> Exercise directions:
When you return the lines below, go from the first through the line with "The width and", keep them exact, and leave out every picture.
*** Material shown ***
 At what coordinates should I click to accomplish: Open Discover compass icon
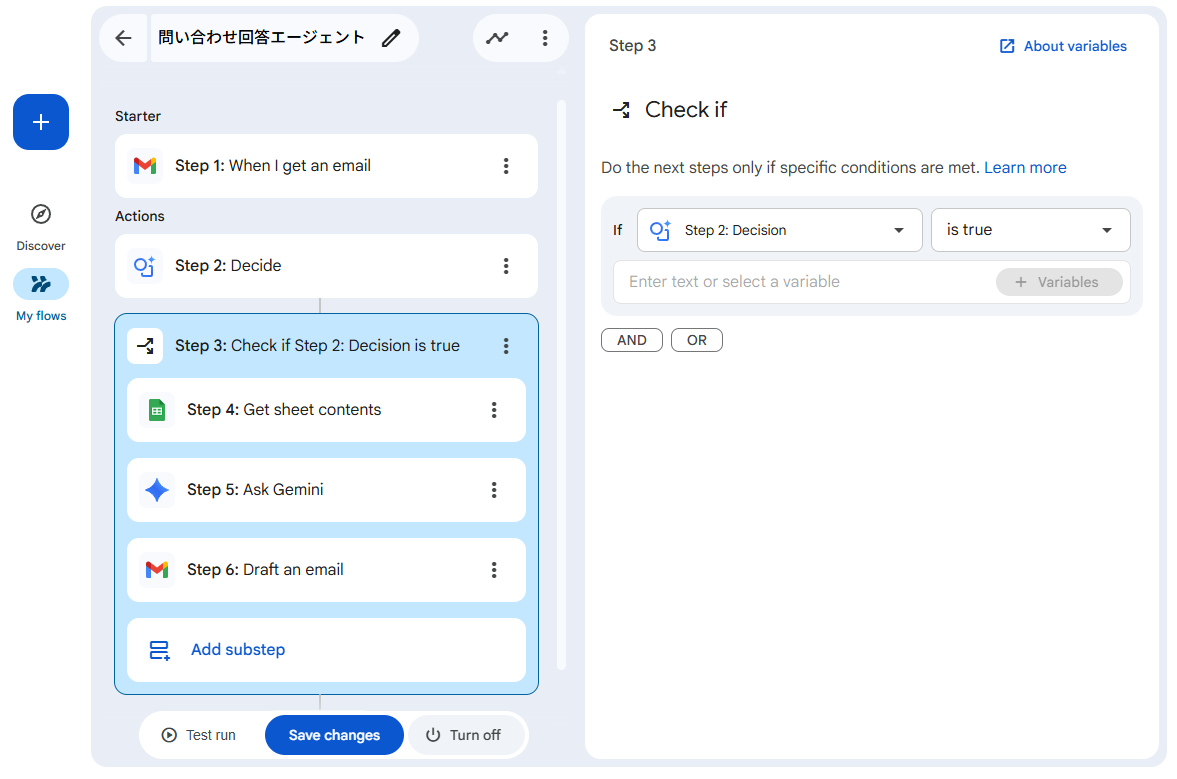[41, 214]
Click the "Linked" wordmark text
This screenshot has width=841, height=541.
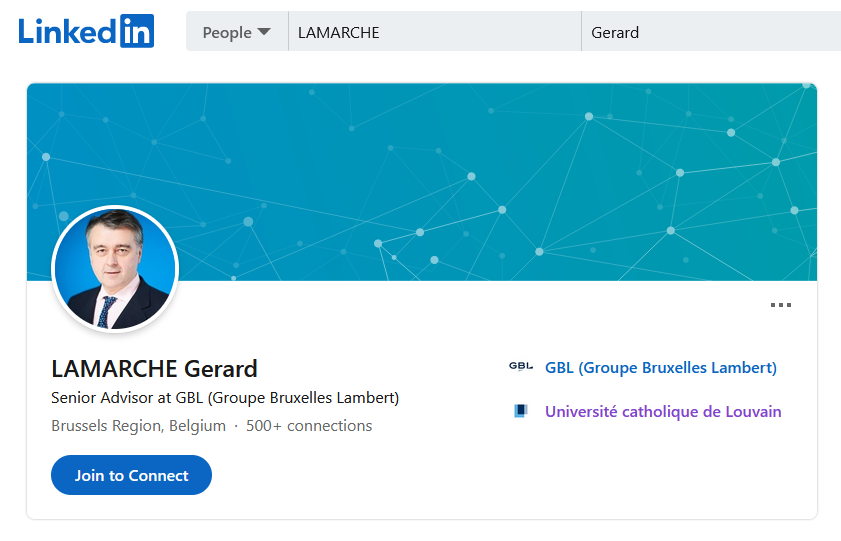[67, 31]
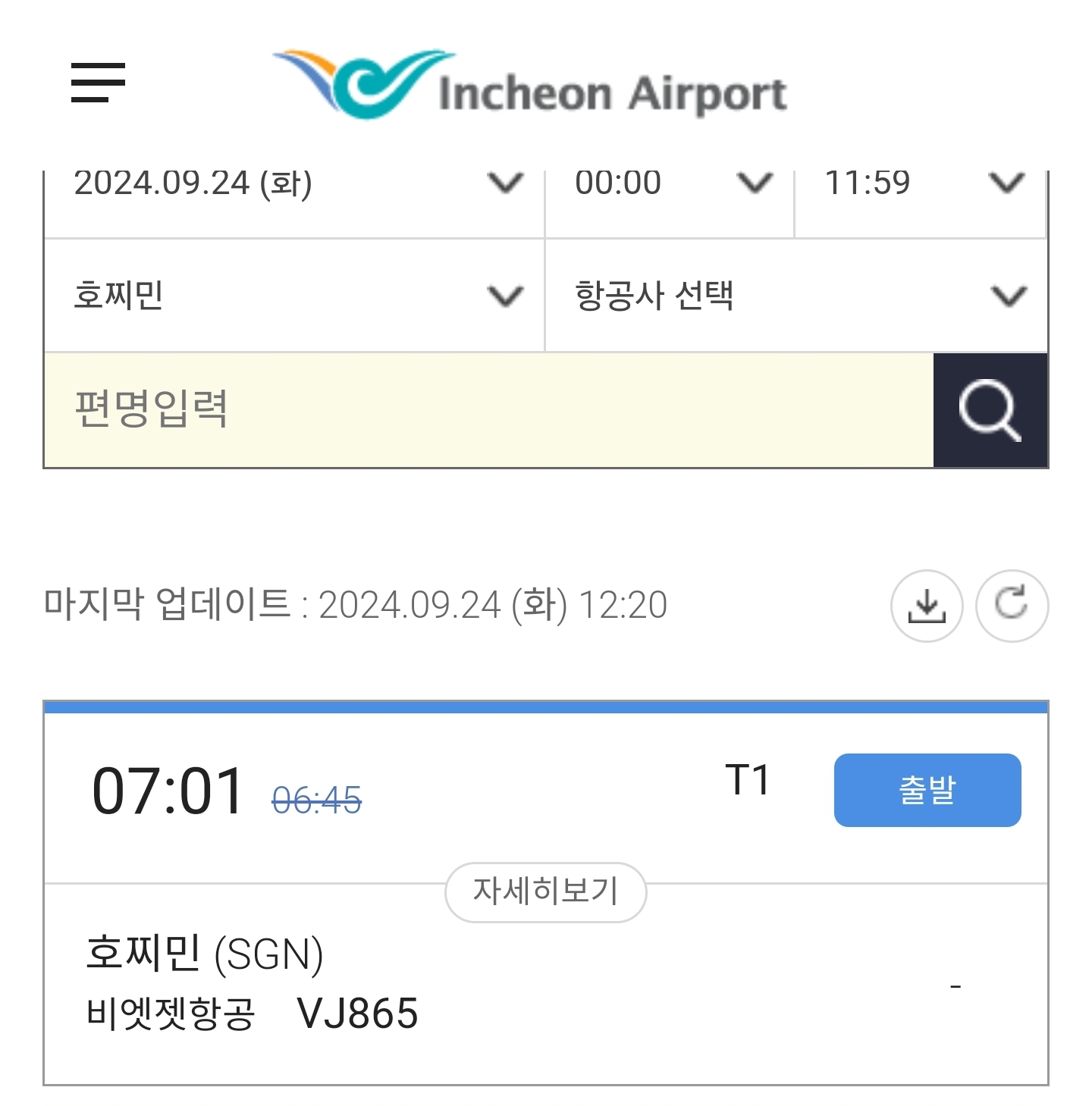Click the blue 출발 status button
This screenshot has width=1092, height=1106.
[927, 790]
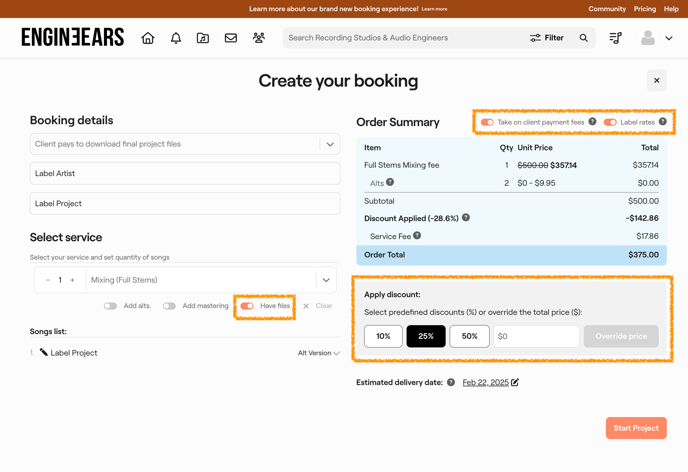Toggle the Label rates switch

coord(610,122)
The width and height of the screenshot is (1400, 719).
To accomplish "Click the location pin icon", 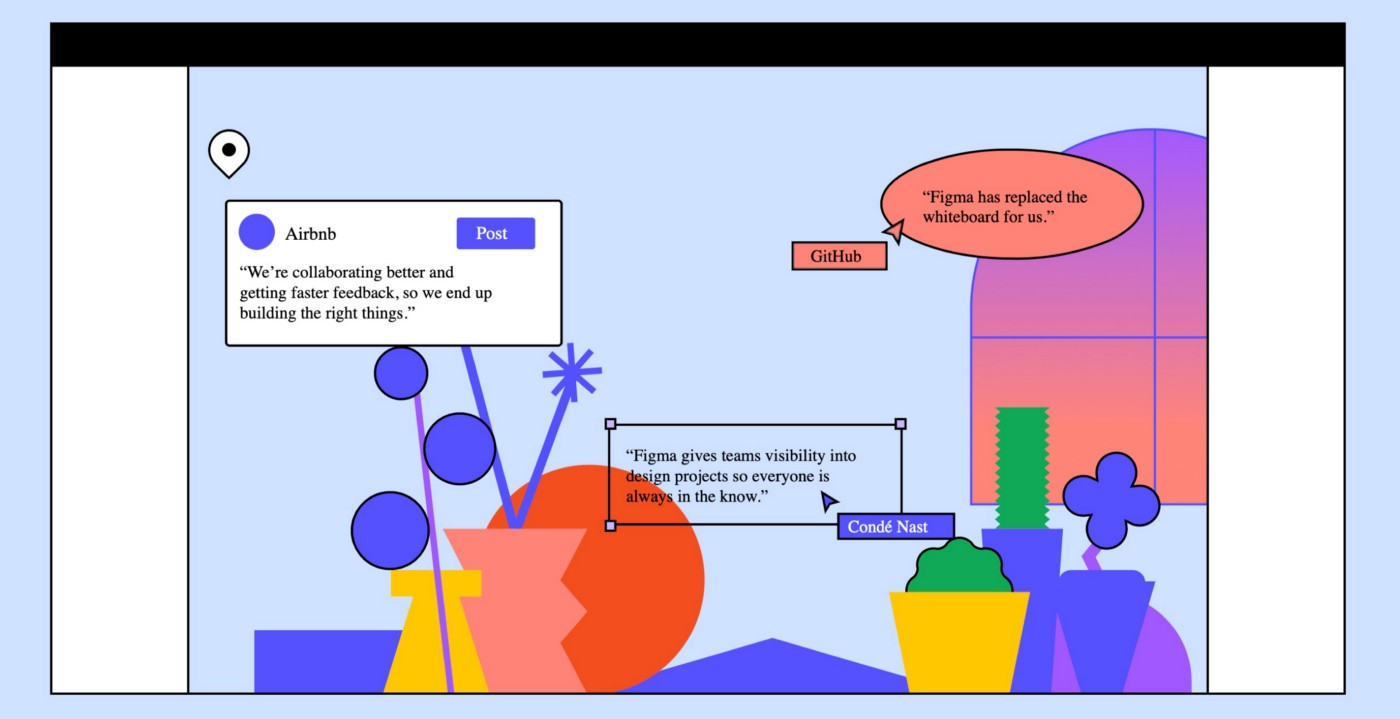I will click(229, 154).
***
> Exercise response:
 At what coordinates should I click to accomplish: Open Discover compass icon
[41, 214]
Click the "Linked" wordmark text
This screenshot has width=841, height=541.
[67, 31]
Click the blue 출발 status button
This screenshot has width=1092, height=1106.
[927, 790]
Toggle the Label rates switch

coord(610,122)
The width and height of the screenshot is (1400, 719).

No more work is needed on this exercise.